The start concept for the turbine engine is to get the engine spinning as fast as possible using the starter. The engine speed is measured in a percent of it's operating RPM, rather than the actual engine speed. That is, rather than looking for 6,000 rpm, for example, we see 15%...something like that. The 100% operating speed of the engine is typically 18,000-35,000 rpm, and we see some percentage of that, to make it easier to deal with.
When the engine has reached the highest percent RPM the starter can spin it, fuel is introduced, along with ignition. At some point, the fuel lights off, and the exhaust gases from the burning fuel act on the turbine wheels downstream to turn the engine faster. At some point, typically about 50% RPM, the starter is no longer providing any useful assistance, and is shut down by closing the air valve to the starter motor. (If the starter is allowed to go to higher speeds, it may "burst" or suffer a failure which damages not only itself, but surrounding components).
Pneumatic air from a ground "huffer" cart, the auxilliary power unit, or even from other engines is used to power the starter motor. Typically the APU or ground cart can produce a greater air volume than the engines do at idle, for "bleed" air...the air which is bled off the engines to provide air conditioning, pressurization, move leading edge devices, etc. To do a cross bleed start, using the air from one engine to start another, the operating engine or engines must be operated at a higher value than idle in order to boost the airflow and pressure in the aircraft pneumatic manifold high enough to start an engine.
If the air pressure used to move the starter motor isn't high enough, it won't turn the engine up to a fast enough speed during the start process. If this happens and the engine lights off at a low speed, it may not accelerate properly; it's temperature will increase faster than the engine speed increases, and a hung start or a hot start occurs. In a jet engine, most of the airflow through the actual engine portion (the core) is used for cooling...not for burning. If not enough airflow is passing through the engine then there's not enough cooling air, and not enough air to prevent the flame in the burner cans inside the engine from contacting the burner can walls. The result can be an unsatisfactory start and even engine damage.

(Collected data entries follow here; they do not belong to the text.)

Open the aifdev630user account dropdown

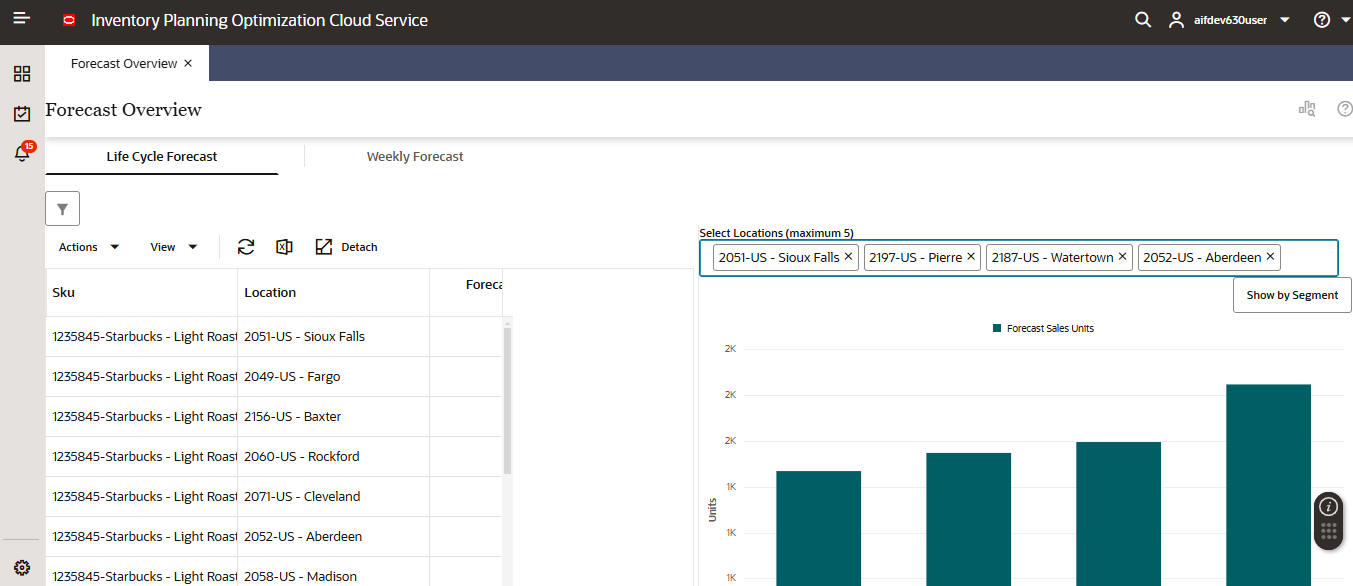(1229, 20)
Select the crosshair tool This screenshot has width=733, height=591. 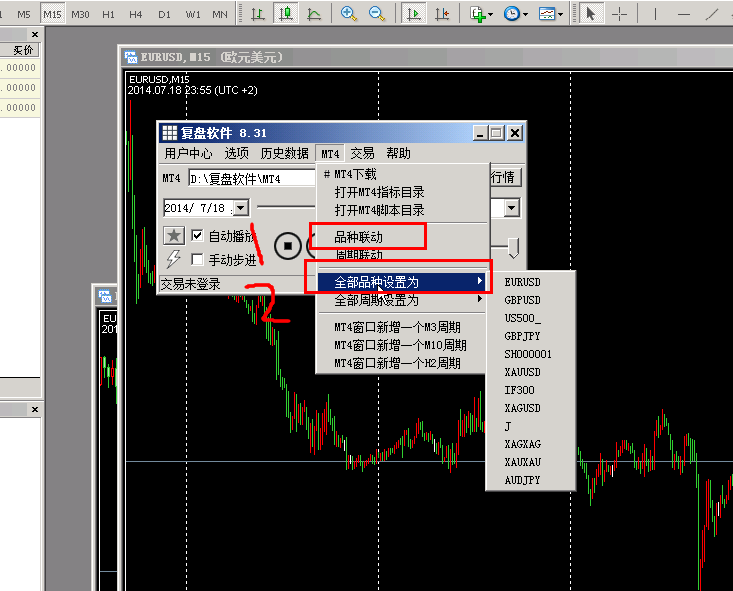point(620,14)
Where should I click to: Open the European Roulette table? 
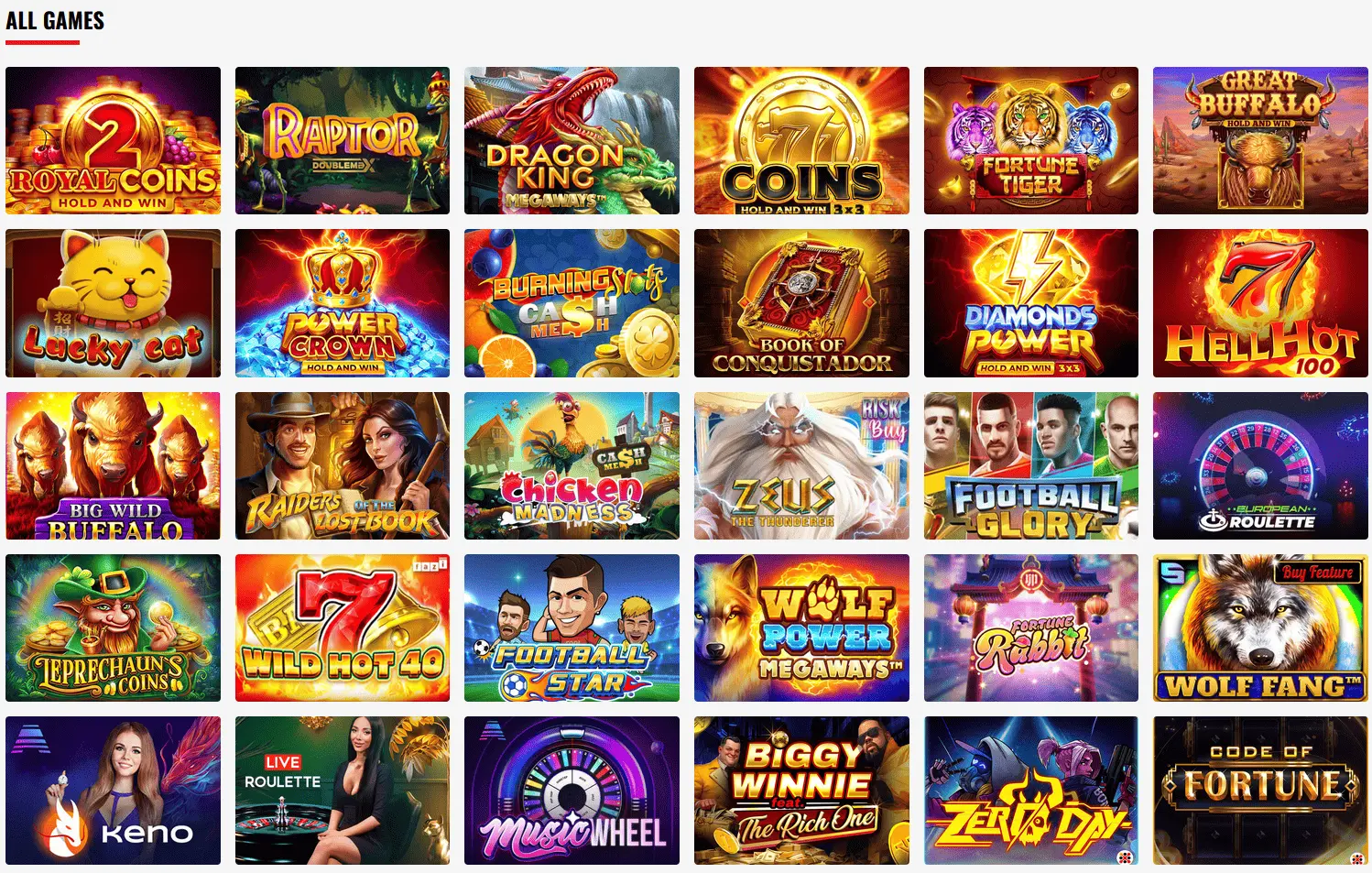pos(1260,465)
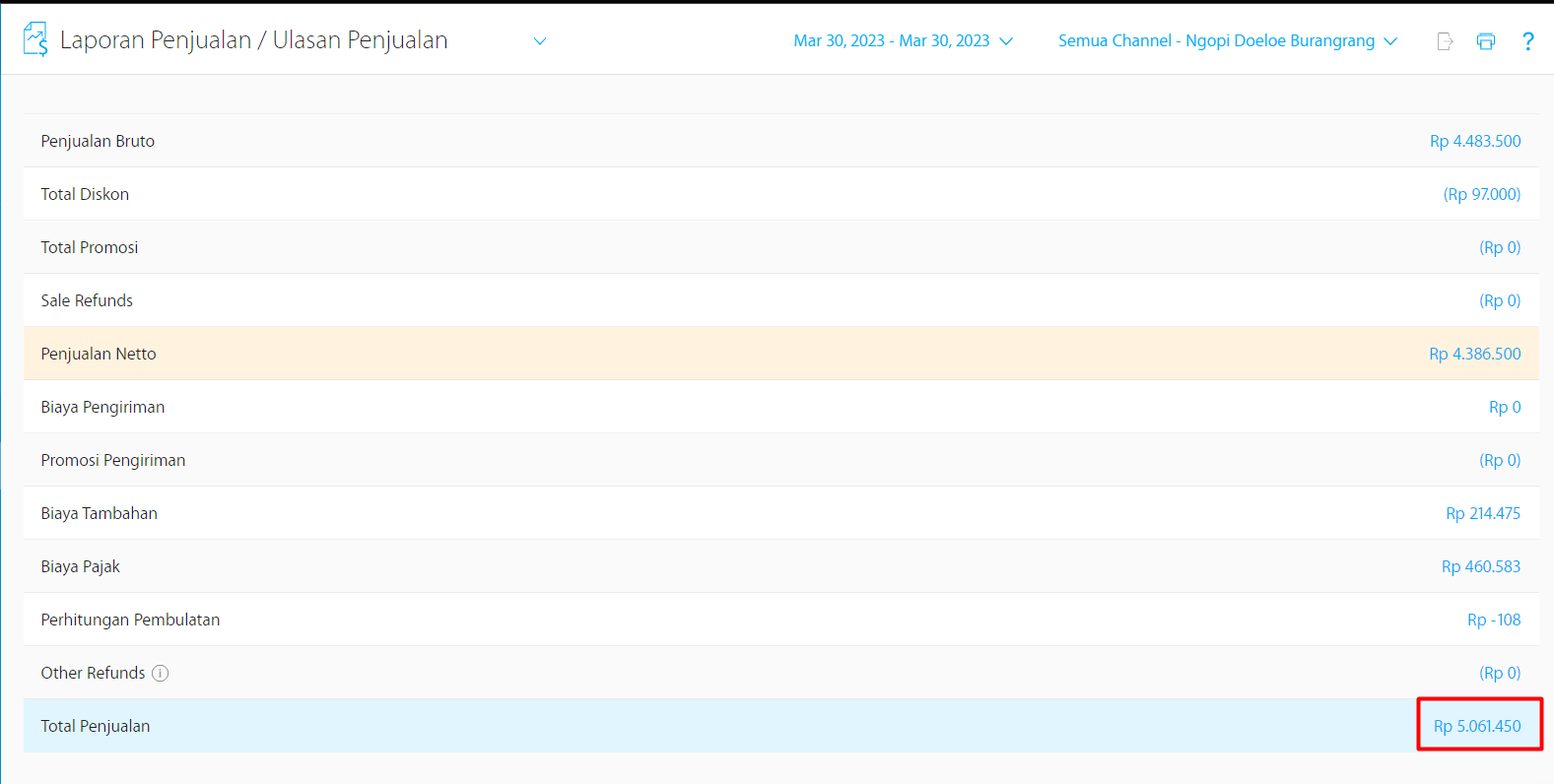Image resolution: width=1554 pixels, height=784 pixels.
Task: Click the Perhitungan Pembulatan amount Rp -108
Action: (x=1493, y=620)
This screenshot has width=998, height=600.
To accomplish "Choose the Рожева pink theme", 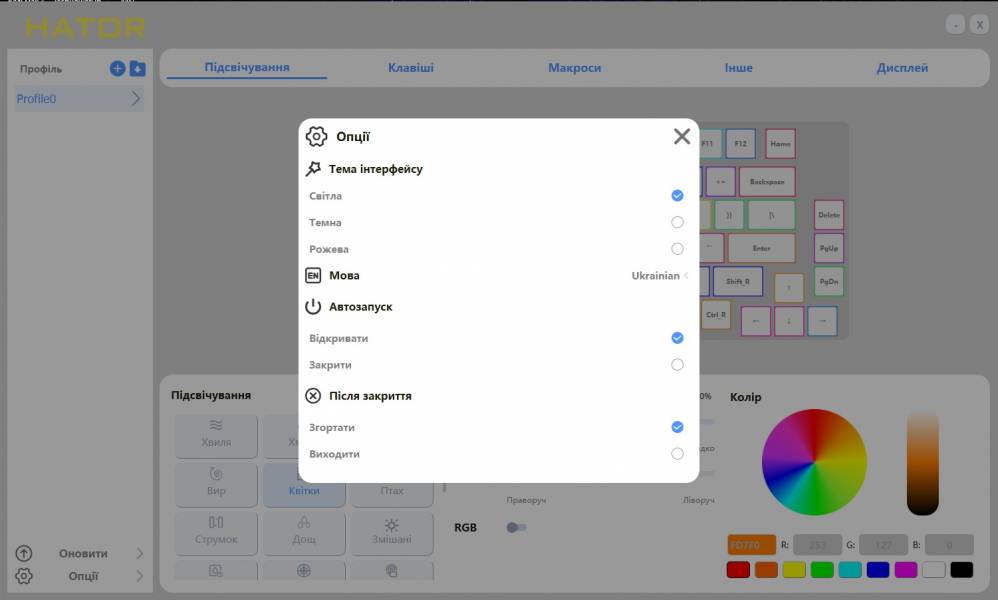I will click(677, 249).
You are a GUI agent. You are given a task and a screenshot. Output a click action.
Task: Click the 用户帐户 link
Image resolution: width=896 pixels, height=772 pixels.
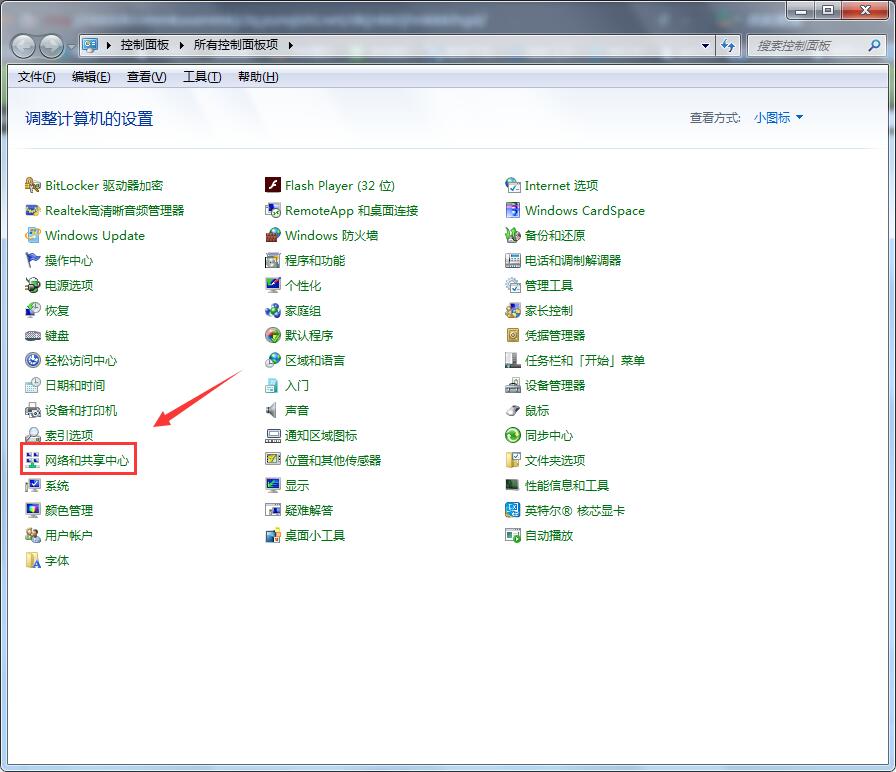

Most of the functions that go on in the engine during the start are automatic. Various valves open, such as acceleration bleed valves, which manage the airflow through the engine by bleeding off excess pressure at some places while it builds in others. These are self-contained within the engine, and the pilot and/or flight engineer is scarcely aware of their function. Some engines do everything automatically,and some require the pilot or FE to move certain levers at certain times and conduct each part of the start process manually. Some engines automatically regulate the temperature, others put it all on the flight crew.
The engine start isn't over once the engine lights off. Monitoring temperatures is very critical to the life of the engine, as is the speed at which the engine operates, at which it accelerates, and where it idles. Time limits are imposed which must be watched during the start; total starter time, time to light off, time to on-speed, etc. Some powerplants have events which must be noted at different points in the start process, such as starter cutout, or the automatic opening of secondary fuel valves, etc. Typically a jet engine will take about 45 seconds from start to on-speed, but may be as long as a minute and a half. Even after the engine is started and on-speed, some engines must be closely monitored as a tailwind or other factors could cause the engine temps to take of and require a rapid shutdown to save the engine.
Turbine engines are very reliable and put a lot of thrust out for their weight. A small mistake during the start process can do millions of dollars in damage, however, so it's a process to take quite seriously.